▶ Assignment
Copy the lines below, beginning with the one that contains "13061186610 (25, 2000)" and continuing through the final line, exactly as written and with no other lines.

[[ Material for this task open ]]

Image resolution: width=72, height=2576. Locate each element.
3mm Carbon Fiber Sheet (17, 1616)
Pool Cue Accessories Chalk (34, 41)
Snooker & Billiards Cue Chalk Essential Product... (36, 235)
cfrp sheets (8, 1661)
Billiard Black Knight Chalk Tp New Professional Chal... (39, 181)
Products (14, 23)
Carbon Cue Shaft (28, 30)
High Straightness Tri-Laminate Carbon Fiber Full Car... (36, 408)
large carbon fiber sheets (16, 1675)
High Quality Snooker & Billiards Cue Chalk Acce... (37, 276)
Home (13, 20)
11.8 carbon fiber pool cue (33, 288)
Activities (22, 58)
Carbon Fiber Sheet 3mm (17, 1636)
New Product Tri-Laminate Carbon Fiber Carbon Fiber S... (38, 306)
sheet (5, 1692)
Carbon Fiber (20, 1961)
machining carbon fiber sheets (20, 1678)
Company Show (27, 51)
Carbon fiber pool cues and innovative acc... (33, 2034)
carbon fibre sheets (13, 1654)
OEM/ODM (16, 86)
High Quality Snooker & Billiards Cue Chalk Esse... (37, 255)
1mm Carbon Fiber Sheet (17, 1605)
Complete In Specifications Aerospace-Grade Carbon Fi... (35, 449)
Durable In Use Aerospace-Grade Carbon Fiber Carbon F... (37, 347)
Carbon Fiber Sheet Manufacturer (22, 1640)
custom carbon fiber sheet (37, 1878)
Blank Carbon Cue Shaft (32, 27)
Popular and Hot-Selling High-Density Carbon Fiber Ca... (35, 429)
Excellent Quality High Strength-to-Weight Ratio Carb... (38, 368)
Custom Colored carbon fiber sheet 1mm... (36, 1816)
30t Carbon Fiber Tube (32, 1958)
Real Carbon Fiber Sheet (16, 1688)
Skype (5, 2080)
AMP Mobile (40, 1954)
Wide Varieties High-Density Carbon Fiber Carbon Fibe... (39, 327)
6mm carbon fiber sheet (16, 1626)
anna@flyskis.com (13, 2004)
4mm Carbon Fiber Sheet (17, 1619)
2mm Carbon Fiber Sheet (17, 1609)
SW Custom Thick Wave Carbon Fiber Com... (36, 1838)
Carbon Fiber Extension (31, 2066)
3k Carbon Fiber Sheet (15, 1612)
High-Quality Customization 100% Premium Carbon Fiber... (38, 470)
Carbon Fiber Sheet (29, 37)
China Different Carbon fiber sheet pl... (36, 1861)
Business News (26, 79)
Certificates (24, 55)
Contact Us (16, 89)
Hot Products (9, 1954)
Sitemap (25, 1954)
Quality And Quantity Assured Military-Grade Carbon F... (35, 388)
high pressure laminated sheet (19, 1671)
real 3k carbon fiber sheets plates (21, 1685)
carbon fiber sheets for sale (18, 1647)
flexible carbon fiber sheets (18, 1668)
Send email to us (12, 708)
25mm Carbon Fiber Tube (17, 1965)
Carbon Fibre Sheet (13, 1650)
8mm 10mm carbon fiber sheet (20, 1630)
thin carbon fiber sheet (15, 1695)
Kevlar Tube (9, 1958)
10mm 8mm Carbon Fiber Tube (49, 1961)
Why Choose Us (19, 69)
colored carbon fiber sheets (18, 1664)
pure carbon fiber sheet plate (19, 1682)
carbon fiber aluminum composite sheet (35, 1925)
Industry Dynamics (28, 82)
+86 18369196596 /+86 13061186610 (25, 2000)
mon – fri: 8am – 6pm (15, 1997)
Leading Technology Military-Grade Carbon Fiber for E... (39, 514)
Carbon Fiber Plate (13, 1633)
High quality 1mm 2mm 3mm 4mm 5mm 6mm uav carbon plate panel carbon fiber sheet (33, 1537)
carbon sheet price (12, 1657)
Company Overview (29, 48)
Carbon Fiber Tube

[[ Material for this task closed ]]

▶ Written response
+86 18369196596 /+86 13061186610 (25, 2000)
mon – fri: 8am – 6pm (15, 1997)
Leading Technology Military-Grade Carbon Fiber for E... (39, 514)
Carbon Fiber Plate (13, 1633)
High quality 1mm 2mm 3mm 4mm 5mm 6mm uav carbon plate panel carbon fiber sheet (33, 1537)
carbon sheet price (12, 1657)
Company Overview (29, 48)
Carbon Fiber Tube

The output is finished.